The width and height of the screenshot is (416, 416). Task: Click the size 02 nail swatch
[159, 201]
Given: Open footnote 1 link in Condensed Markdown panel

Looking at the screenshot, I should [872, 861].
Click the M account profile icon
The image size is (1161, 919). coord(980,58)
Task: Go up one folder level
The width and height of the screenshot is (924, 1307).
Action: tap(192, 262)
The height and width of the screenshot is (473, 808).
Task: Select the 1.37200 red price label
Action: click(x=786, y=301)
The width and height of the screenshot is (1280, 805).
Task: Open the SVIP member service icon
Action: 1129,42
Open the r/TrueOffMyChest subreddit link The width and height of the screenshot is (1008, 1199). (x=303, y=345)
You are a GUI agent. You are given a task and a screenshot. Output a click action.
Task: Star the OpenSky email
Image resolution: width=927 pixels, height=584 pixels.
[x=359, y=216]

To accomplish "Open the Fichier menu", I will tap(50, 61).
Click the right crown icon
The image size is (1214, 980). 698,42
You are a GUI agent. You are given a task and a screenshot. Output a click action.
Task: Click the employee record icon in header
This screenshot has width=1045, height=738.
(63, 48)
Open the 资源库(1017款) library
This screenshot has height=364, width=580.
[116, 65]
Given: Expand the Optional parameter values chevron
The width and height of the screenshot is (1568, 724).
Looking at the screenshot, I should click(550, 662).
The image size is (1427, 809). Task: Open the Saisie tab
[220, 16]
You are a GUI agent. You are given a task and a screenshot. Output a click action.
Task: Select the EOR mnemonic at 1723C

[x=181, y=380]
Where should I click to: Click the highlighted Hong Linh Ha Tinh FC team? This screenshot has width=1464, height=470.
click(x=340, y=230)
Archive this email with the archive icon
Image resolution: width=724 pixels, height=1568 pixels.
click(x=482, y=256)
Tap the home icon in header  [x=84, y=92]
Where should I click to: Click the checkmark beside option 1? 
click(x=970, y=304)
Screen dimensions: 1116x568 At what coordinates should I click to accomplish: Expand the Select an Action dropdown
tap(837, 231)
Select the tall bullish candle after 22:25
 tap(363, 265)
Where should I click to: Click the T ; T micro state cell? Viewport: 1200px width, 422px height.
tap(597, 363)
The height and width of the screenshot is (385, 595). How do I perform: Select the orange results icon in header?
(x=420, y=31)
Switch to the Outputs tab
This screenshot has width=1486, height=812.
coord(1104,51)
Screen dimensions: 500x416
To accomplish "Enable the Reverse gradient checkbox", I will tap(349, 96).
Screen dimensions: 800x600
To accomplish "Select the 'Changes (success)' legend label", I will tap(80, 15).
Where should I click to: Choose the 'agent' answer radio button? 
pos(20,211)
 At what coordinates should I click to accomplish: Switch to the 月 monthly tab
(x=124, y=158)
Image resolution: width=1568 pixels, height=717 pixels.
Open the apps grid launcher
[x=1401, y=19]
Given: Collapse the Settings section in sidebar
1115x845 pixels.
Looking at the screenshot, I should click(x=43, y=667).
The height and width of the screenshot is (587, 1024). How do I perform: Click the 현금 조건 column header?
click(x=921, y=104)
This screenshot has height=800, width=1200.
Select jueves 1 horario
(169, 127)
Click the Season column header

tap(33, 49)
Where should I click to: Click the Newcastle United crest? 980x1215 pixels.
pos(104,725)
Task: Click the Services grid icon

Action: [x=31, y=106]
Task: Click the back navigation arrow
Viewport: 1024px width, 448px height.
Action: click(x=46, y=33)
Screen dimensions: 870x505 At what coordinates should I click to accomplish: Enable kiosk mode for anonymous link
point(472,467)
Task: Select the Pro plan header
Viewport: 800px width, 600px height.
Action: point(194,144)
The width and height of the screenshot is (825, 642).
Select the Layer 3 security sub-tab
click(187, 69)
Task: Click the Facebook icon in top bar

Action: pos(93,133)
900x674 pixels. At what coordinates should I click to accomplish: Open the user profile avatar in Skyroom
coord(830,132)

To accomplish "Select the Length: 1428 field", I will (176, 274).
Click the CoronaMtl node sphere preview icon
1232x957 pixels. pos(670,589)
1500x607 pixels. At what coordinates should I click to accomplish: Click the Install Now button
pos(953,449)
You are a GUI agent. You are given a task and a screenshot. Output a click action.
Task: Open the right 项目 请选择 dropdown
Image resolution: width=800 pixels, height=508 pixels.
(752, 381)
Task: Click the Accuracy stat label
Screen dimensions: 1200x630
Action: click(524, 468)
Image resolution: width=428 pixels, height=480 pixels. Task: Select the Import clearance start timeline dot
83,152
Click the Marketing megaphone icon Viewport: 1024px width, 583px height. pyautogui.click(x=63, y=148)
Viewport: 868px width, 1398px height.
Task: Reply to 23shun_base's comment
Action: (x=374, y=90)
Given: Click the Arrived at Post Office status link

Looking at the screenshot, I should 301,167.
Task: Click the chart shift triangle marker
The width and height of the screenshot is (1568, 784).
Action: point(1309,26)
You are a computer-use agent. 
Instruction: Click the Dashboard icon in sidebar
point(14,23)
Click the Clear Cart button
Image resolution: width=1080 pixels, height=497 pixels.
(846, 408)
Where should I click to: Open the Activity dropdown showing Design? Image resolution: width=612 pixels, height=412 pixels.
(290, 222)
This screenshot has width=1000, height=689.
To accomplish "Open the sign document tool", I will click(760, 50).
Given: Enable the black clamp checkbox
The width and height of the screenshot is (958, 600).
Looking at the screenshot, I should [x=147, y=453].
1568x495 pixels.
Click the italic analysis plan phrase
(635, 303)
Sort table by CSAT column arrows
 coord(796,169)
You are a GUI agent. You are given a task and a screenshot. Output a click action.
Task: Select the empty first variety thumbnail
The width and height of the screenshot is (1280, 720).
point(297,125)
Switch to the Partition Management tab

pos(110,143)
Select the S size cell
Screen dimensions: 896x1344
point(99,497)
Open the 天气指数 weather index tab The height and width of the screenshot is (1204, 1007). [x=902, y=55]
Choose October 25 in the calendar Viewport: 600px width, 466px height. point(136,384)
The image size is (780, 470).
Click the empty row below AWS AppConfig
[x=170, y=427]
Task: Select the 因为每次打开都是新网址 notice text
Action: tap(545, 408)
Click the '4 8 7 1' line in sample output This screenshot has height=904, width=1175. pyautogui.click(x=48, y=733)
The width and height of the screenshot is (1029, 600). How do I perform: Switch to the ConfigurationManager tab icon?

########################################

_ACTIVITY_:
Lines with "checkbox" in them are what the answer must contain; copy each from the records above.

_OUTPUT FOR THIS EXERCISE_:
To accomplish "Enable the Reverse gradient checkbox", I will tap(349, 96).
Given: Enable the black clamp checkbox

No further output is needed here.